1. Design for context isolation as primary benefit
2. Choose pattern based on coordination needs, not org metaphor
3. Implement explicit handoff protocols with state passing
4. Use weighted voting or debate for consensus
5. Monitor for supervisor bottlenecks
6. Validate outputs before passing between agents
7. Set time-to-live limits to prevent infinite loops

Overview

This skill helps design and evaluate multi-agent system architectures and supervisor patterns for coordinating multiple LLM instances. It focuses on context isolation, handoff protocols, consensus methods, and failure-mode mitigations to improve reliability and scalability. Use it to choose patterns, define handoffs, and implement orchestration safeguards.

How this skill works

The skill inspects task decomposition needs and recommends one of three primary patterns: supervisor/orchestrator, peer-to-peer/swarm, or hierarchical layering. It evaluates context isolation strategies (instruction passing, full delegation, shared file memory), consensus mechanisms (weighted voting, debate), and common failure modes. It produces concrete protocol recommendations: forward_message-style direct responses, explicit handoff functions, output schemas, and circuit-breaker checkpoints.

When to use it

  • Designing systems that coordinate multiple LLM agents to avoid single-context bottlenecks
  • Implementing supervisor or orchestrator logic with human oversight or aggregation needs
  • Creating peer-to-peer or swarm setups for exploration and parallel search
  • Building hierarchical stacks for large-scale projects with strategy, planning, and execution layers
  • Defining handoff protocols, state passing, and output validation between agents

Best practices

  • Treat context isolation as the primary advantage—minimize shared context growth
  • Choose the pattern based on coordination requirements, not org metaphors
  • Implement explicit handoff functions that pass state and preserve provenance
  • Use output schemas and checkpoints to prevent supervisor bottlenecks and telephone-game errors
  • Apply weighted voting or adversarial debate for consensus and confidence weighting
  • Enforce time-to-live limits and circuit breakers to avoid infinite loops and error propagation

Example use cases

  • Research pipeline: supervisor delegates search, analysis, fact-checking, and writing, then aggregates results
  • Parallel sourcing: swarm of specialist agents probe different databases simultaneously to reduce latency
  • Enterprise workflow: hierarchical layers translate strategy into concrete execution plans and automated tasks
  • Resilient QA: multiple validators run adversarial critique and weighted voting before final publication
  • Tool-enabled handoffs: sub-agent returns direct_response objects to avoid coordinator mistranslation

FAQ

How do I prevent the supervisor from misrepresenting sub-agent outputs?

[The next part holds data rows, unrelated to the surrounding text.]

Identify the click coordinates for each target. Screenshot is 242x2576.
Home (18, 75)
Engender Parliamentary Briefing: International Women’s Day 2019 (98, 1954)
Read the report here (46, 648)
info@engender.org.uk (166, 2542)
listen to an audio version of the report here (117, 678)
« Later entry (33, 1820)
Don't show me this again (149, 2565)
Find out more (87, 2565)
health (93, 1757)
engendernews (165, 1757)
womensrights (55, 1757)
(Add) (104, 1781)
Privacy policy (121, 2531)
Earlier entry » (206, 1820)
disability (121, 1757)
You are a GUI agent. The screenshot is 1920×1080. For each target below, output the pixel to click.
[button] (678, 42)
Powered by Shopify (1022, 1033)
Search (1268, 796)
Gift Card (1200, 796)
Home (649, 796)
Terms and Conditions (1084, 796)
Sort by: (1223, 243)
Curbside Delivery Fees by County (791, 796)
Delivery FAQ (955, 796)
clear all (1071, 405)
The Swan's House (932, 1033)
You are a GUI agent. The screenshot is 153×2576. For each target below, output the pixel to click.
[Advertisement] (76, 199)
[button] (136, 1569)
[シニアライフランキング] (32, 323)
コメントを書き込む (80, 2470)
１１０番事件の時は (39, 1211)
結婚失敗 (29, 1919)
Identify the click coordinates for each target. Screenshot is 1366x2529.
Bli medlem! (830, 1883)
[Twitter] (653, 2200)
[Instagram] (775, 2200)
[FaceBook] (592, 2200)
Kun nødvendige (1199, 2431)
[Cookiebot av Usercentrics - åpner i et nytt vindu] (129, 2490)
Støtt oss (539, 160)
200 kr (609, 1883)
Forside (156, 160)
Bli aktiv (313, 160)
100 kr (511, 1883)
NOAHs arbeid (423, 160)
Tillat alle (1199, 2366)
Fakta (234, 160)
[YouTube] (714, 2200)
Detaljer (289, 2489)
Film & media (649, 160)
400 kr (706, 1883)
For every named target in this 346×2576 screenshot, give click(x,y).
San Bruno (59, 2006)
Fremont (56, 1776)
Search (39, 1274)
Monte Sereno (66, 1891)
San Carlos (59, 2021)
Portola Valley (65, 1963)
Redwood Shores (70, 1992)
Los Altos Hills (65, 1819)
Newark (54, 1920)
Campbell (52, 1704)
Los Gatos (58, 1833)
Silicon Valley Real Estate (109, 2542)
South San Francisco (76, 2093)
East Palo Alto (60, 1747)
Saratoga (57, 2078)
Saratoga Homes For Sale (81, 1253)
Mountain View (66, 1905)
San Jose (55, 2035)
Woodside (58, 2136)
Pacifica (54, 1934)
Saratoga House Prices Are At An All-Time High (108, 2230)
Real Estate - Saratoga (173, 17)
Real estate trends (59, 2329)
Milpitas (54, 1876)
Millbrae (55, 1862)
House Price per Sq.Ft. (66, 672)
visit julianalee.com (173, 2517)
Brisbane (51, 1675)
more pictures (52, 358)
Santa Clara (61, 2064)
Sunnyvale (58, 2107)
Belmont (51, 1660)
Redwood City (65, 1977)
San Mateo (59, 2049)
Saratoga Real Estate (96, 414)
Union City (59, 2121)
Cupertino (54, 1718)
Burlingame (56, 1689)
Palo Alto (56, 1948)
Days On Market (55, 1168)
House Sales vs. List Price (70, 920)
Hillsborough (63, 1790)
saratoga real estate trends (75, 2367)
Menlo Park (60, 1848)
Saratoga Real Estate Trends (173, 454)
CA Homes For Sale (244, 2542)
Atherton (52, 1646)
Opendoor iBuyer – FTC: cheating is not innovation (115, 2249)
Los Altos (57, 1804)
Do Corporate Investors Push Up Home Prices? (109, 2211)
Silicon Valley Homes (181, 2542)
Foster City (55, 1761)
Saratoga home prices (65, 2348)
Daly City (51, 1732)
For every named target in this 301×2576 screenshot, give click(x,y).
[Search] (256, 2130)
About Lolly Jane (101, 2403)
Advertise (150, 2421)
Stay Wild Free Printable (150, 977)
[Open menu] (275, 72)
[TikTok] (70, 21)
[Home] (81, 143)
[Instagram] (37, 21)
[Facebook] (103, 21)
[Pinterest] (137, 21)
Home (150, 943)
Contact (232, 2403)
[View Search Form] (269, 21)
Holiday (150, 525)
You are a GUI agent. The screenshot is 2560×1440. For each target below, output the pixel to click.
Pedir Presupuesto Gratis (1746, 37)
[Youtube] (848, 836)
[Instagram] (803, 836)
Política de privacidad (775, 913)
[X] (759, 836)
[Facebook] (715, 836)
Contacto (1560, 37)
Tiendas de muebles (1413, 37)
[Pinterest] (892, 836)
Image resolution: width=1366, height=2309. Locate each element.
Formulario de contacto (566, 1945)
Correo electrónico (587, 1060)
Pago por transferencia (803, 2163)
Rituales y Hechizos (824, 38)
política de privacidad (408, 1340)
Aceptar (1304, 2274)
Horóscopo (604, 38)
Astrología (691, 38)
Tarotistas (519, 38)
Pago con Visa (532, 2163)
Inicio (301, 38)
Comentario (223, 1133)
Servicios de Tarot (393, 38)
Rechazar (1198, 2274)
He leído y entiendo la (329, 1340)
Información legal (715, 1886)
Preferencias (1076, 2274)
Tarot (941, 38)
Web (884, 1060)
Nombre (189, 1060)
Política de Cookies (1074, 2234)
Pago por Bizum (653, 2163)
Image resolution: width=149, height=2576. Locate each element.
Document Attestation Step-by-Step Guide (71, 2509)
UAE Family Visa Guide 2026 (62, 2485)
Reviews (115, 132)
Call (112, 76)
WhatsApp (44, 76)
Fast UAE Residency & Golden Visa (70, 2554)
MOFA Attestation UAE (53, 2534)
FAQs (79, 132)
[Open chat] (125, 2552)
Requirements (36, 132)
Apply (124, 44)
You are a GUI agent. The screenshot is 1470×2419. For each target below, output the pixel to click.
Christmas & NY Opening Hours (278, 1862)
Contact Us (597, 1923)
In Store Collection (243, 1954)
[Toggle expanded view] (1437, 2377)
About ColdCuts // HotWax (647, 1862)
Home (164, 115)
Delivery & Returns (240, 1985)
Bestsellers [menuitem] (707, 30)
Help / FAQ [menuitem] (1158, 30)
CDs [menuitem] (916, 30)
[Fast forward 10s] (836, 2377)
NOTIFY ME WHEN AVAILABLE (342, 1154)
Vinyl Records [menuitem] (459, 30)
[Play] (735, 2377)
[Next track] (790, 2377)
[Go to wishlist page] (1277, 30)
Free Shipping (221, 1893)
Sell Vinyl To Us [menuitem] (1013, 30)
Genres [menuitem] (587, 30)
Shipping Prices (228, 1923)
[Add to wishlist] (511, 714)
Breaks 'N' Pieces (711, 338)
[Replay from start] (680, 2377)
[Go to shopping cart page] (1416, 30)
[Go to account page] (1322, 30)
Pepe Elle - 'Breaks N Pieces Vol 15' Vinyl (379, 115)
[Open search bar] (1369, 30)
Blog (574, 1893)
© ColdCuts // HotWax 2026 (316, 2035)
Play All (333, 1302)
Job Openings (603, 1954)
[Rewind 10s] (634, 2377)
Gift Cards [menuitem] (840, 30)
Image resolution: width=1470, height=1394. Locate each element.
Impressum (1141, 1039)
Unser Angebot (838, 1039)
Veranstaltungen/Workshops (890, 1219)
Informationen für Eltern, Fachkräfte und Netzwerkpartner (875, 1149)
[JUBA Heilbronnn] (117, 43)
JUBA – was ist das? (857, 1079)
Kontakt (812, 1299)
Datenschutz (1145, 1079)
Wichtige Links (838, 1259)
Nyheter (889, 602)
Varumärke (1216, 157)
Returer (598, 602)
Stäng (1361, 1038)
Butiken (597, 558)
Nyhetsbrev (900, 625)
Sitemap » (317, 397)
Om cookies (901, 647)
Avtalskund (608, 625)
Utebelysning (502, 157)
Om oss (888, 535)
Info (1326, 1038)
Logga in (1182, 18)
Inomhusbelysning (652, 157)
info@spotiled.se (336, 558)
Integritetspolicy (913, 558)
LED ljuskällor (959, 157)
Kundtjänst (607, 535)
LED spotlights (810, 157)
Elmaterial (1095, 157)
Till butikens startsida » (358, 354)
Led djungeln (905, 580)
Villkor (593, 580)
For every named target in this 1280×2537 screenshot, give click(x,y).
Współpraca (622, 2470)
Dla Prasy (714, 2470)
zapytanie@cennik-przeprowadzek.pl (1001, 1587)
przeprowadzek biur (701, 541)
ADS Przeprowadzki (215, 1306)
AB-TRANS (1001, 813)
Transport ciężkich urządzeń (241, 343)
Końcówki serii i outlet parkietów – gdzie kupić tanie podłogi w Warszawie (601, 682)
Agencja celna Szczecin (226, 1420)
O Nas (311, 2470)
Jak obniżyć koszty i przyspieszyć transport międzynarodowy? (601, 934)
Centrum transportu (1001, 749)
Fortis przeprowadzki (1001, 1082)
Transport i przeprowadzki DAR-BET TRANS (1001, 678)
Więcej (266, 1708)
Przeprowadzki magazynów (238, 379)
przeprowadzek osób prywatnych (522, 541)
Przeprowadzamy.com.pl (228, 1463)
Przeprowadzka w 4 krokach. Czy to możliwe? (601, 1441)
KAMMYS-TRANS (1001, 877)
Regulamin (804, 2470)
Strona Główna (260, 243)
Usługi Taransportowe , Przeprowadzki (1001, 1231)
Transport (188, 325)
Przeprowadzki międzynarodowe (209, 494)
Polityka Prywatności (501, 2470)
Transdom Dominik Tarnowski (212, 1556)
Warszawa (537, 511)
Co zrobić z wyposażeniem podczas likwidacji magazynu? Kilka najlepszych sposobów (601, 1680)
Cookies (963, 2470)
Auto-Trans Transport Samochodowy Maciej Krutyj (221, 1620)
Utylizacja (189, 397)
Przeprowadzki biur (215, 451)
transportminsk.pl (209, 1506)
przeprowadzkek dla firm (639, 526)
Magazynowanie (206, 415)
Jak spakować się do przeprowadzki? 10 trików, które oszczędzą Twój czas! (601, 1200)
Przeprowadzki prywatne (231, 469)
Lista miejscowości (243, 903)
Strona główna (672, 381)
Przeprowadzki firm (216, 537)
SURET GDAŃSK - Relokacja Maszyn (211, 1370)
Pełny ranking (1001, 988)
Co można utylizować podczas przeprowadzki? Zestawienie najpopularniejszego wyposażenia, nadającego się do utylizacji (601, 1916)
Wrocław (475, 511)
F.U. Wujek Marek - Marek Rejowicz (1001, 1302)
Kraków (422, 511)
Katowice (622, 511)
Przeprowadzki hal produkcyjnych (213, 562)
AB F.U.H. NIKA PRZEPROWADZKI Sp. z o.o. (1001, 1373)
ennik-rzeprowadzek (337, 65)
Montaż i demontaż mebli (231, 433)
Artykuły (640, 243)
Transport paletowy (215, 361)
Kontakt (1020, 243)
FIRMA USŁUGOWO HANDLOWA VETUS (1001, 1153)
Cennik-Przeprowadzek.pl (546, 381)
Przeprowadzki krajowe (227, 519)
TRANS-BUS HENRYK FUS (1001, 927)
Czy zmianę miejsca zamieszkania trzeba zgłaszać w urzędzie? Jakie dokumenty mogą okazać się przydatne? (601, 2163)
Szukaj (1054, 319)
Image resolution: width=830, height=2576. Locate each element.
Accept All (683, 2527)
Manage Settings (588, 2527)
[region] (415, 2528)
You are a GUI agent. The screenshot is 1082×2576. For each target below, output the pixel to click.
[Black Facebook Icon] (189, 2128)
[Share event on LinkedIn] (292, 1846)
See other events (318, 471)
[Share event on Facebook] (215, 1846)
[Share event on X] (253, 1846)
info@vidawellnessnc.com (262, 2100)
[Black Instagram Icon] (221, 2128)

Use a forward_message-style direct response or structured output schema so sub-agents can return canonical responses that bypass paraphrase steps.

When should I use swarm vs. supervisor patterns?

Use swarm for flexible exploration and emergent requirements; use supervisor when decomposition, coordination, and human oversight are necessary.

How do I detect and stop runaway agent loops?

Set explicit time-to-live counters and circuit breakers, implement stall triggers for no-progress detection, and validate outputs at handoff points.